Beginning with the line that holds "The image size", copy each line exactly through the end of the entries, but leave the pictures out.

╭──

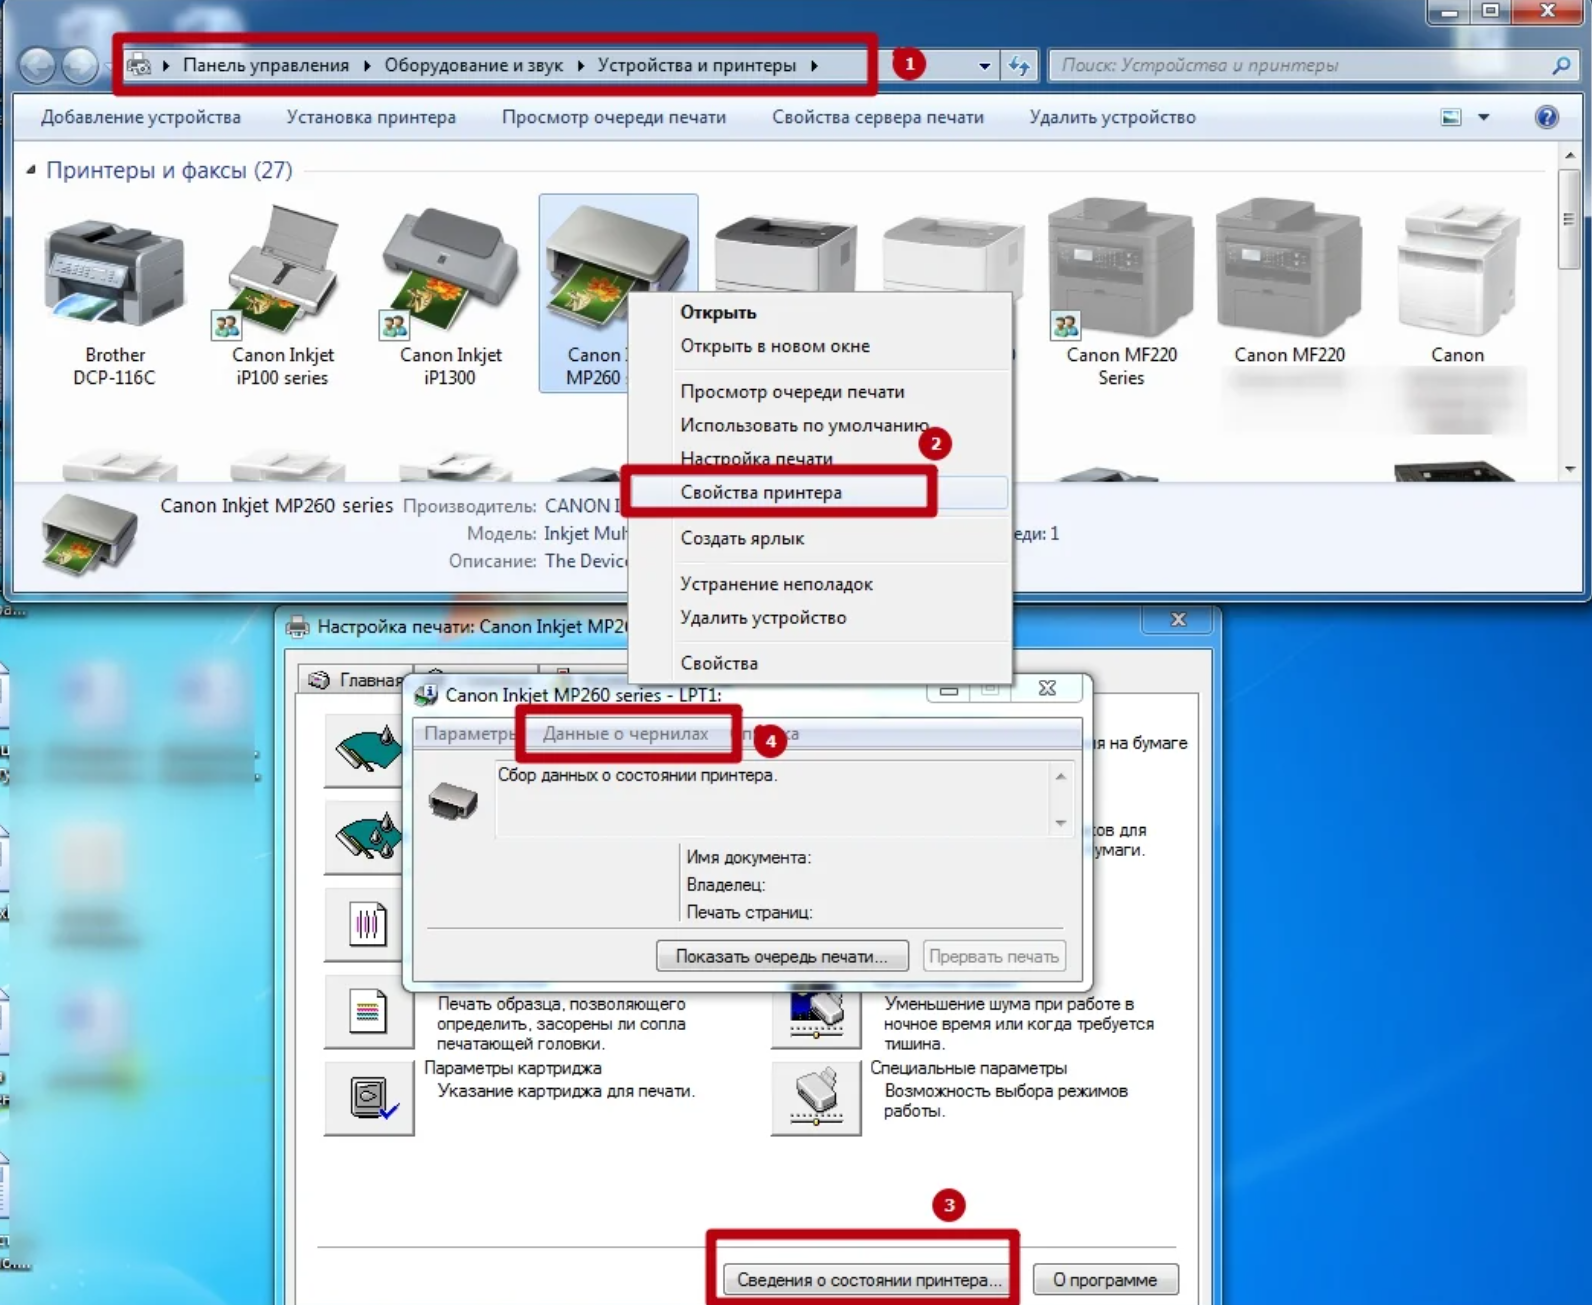
Task: Open the Данные о чернилах menu
Action: point(625,733)
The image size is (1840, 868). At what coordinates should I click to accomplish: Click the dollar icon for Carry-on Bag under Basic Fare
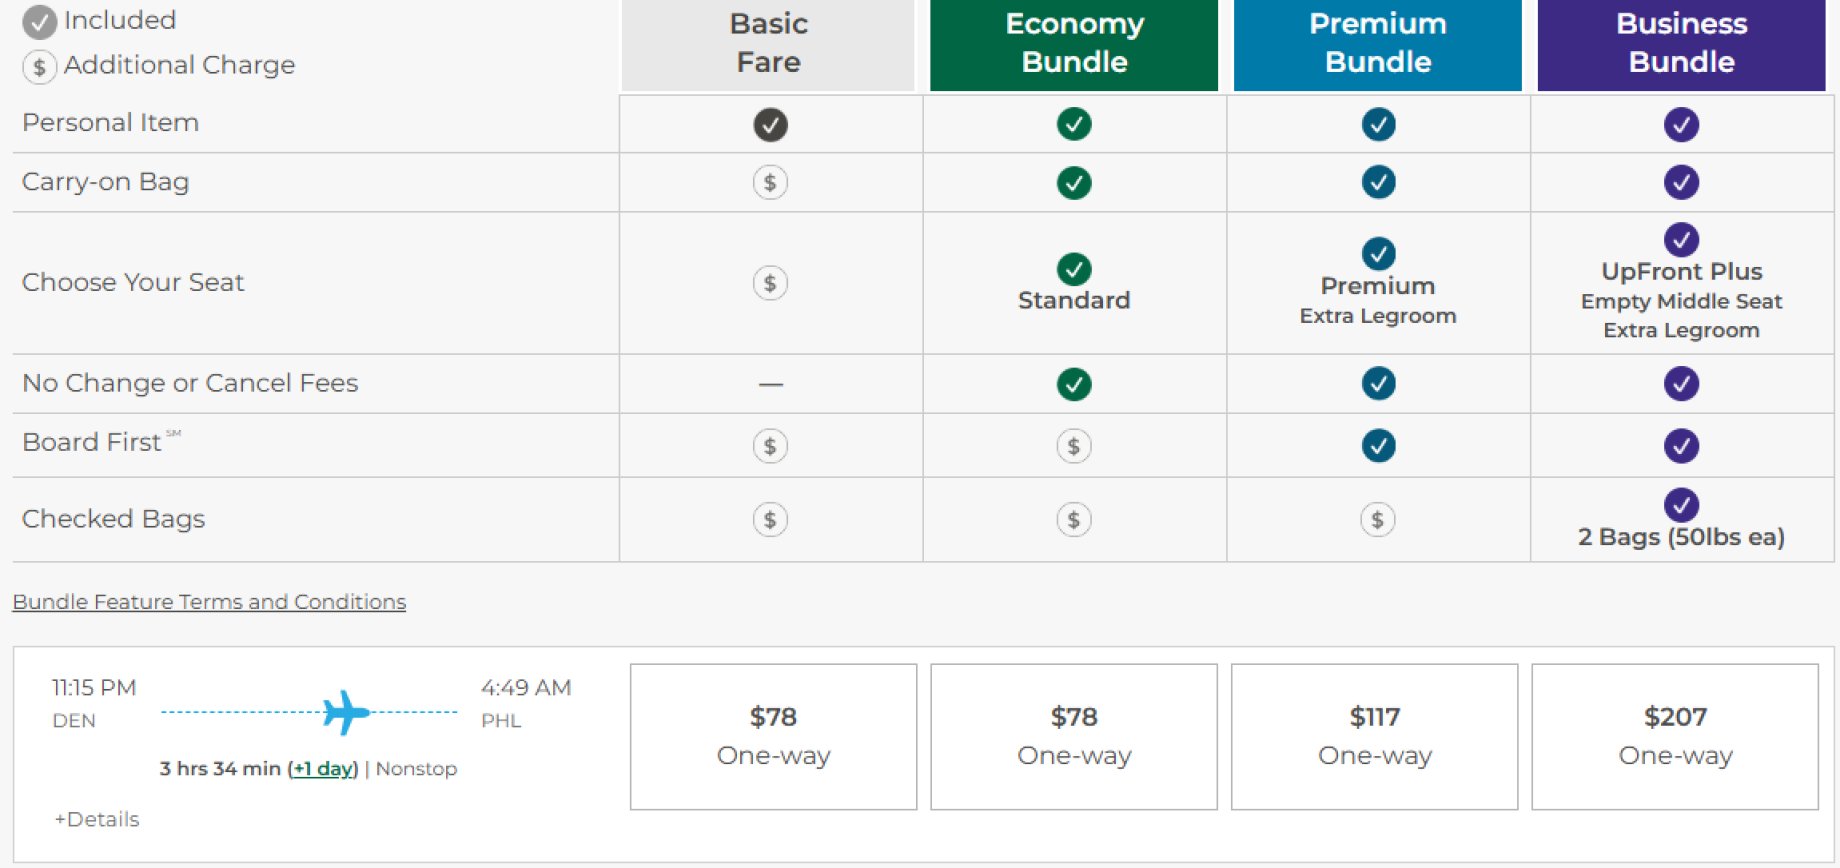click(768, 182)
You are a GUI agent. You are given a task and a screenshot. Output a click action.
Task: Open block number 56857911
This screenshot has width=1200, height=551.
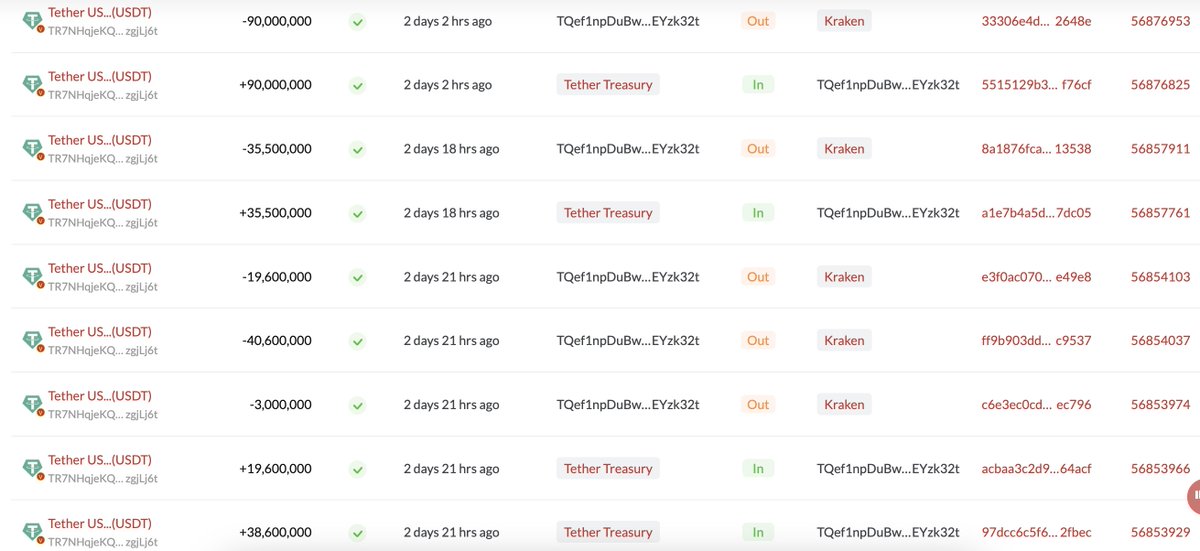click(x=1160, y=149)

╰──

THE COMPLETED TASK =
The image size is (1840, 868). At what coordinates should I click to accomplish: Click the dollar icon for Carry-on Bag under Basic Fare
click(768, 182)
You are a GUI agent. You are given a task and a screenshot. Output a click action.
Task: Open block number 56857911
This screenshot has width=1200, height=551.
click(x=1160, y=149)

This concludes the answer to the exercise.